Variation is a useful strategy to help students refine the structures in their long-term memory; showing contrasting examples will allow students to discern the defining aspects of an idea or definition. Separating similar concepts into different lessons allows students to appreciate the subtle differences; often we do the opposite and teach similar topics at the same time.

  • Stabilising changes

Memories in our long-term memory decay if they are not used in order to make the long-term memory more efficient. Forgetting is a default setting in our long-term memory and the information we teach will be forgotten unless we intentionally take steps to prevent it. Memories are strengthened every time they are retrieved. The less help students have with the retrieval, the stronger the memory becomes. Retrieval is more effective when it is in a low-stakes setting; otherwise, anxiety can take up space in the working memory and makes retrieval from the long-term memory more difficult. Retrieving something just before it is forgotten is the most effective time, so spacing retrieval throughout the term is best. Interleaving is also an effective approach to strengthening memories; moving from retrieving information about one topic another unrelated topic.


Amplifying Impact

  • Aligning pedagogies

This is about selecting the right teaching strategy for the skill or content being taught. The same content may need a very different approach during the early acquisition phase that it will once students have a secure introductory understanding of it.
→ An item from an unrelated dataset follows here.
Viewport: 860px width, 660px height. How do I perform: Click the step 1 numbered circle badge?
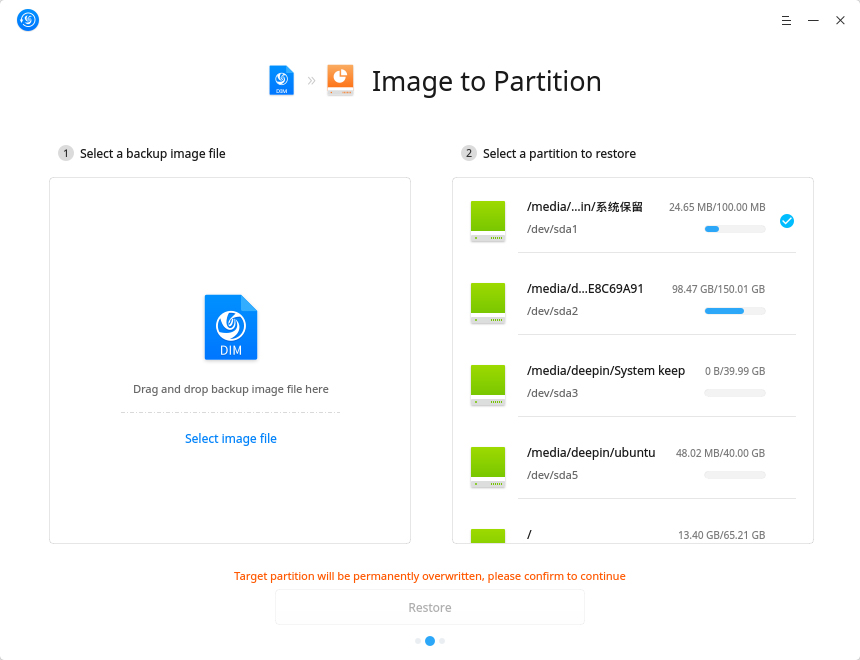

Direct instruction may be necessary initially before an inquiry-based approach can be effective.

  • Embedding metacognition

For teaching to have the greatest impact, students need to understand the principles of memorable learning and strategies to improve retention, they need to have goals and be aware of whether they are on track to reach these and they need to be able accurately assess their own level of understanding. Teachers can explicitly explain to their students why they have selected certain activities for them. A practical way to improve calibration is to ask students to predict how they will score on a quiz or assessment, evaluate their own performance using a mark scheme or assessment objectives and then reflect on how accurate they were and why they were or were not successful at predicting their performance.


Mccrea, P., 2019. Memorable Teaching: Leveraging Memory to Build Deep and Durable Learning in the Classroom. JOHN CATT EDU Limited.